I don't think dropping a toothbrush into the toilet would warrant a spanking. Me and my brothers all got spankings and we are very succesful and have never hit anyone.  One person's oopinoin that i totally disagree with.

fancytechno
fancytechno

These things always say what not to do instead of recommend what to do, which is the problem. Not everything is as innocently simple as the supplied toothbrush story.

LYRichardson
LYRichardson

There is a HUGE difference between a beating and a spanking, one BRUISES the other STINGS. It's like the difference between punishing and disciplining. 

Mookienuke
Mookienuke

I was spanked and have never put my hands on a woman or even called a woman out of name. Also I'm far frome aggressive. So who's doing these studies?

BrettBenischek
BrettBenischek

@LYRichardson That's not a huge difference. The action is the same--you are still hitting a child.

MattLoveless
MattLoveless

You're what's called the "exception" as opposed to the "rule". It's great that you don't hit women, but the study suggests that getting hit by your parents doesn't help.

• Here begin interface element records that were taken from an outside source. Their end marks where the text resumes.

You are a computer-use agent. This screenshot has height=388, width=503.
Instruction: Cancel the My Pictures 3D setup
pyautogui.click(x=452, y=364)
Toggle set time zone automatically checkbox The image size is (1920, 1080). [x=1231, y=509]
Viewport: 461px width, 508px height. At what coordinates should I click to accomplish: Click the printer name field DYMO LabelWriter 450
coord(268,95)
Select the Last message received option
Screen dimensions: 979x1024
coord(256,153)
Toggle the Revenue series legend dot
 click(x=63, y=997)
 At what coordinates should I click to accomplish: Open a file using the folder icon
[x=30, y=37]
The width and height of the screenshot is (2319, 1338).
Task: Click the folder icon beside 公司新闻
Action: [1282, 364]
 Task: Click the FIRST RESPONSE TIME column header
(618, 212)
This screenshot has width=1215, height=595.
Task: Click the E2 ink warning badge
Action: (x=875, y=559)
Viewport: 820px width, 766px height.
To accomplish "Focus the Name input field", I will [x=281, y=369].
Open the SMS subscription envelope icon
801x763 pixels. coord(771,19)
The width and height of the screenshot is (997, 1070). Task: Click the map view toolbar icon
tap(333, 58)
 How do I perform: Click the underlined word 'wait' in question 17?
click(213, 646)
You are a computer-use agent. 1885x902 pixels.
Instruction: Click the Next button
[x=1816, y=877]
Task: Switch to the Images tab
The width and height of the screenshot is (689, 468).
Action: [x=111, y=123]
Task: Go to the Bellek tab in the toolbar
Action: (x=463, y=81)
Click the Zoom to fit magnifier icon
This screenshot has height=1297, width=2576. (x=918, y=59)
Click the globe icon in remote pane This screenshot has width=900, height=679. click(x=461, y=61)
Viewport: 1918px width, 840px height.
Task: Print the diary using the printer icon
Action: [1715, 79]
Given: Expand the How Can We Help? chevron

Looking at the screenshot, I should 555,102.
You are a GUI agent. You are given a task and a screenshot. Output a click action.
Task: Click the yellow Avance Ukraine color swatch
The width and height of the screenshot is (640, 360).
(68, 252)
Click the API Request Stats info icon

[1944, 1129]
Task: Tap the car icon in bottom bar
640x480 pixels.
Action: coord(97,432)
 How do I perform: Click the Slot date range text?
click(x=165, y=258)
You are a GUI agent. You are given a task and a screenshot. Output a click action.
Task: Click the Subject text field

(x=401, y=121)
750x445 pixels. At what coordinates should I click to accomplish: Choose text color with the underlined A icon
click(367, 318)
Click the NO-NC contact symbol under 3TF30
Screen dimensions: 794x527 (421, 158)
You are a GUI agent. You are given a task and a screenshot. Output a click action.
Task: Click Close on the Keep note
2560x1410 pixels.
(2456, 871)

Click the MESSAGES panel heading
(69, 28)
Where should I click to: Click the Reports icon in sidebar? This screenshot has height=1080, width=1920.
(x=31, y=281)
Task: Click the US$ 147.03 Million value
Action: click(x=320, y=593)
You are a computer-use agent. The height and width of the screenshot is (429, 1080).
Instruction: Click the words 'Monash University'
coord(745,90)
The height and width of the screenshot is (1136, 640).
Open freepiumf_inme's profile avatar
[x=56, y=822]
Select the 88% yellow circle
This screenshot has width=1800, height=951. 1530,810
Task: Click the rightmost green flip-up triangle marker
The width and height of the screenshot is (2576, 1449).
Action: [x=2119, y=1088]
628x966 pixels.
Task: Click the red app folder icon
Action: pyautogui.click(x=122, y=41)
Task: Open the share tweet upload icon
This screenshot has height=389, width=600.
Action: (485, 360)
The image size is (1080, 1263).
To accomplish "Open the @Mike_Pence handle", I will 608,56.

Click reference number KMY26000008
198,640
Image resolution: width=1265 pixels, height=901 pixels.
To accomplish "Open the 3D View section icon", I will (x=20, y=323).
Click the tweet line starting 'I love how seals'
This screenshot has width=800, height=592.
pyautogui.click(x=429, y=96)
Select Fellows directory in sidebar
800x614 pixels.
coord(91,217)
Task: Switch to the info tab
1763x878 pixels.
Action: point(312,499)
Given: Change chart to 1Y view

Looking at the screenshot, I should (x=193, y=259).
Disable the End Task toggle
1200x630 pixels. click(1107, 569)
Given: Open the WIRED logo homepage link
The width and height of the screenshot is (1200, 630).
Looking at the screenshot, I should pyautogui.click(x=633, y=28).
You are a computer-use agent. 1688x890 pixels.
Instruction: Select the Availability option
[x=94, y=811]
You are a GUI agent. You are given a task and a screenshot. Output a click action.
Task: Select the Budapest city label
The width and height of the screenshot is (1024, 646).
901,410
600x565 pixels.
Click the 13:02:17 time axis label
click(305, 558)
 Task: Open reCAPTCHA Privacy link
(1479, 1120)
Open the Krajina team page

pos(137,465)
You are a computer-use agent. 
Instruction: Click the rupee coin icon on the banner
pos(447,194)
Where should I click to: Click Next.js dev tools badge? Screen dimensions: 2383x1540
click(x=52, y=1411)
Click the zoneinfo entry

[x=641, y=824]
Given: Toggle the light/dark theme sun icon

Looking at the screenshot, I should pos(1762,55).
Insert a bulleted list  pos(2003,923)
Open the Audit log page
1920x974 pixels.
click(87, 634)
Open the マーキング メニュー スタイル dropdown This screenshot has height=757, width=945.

Thanks to spanking/belts, I was taught that the solution to a problem was violence, aggression, and fear. And while I too have never hit another person or an animal, the emotional toll that took as an adolescent was pretty severe. Fortunately for some people, including myself, it's possible to overcome that when you get to age 15, 16 and lead an aggression-less life, but hitting makes that more difficult.

I always say, if you can't be more creative in your discipline than inflicting physical harm, then parenting may not be for you.

Also the statement: "(insert parental misstep here) and I turned out fine" is the worst defense for bad behavior I've ever heard of.

LetitiaBrock
LetitiaBrock

@MattLoveless 

I think the study is biased. There could be a millioin reasons why children are aggressive and it doesn't have to do anything with them getting a spanking. My parent spanked but I always knew I was love, cared for and protected.  it didn't kill us and we're all successful, never been to jail, or anything.

LetitiaBrock
LetitiaBrock

@MattLoveless 

Bad behavior is just that. when it happens, take care ot it. A lot of parents do nothing. If there are no consequences. then they repeat the behavior.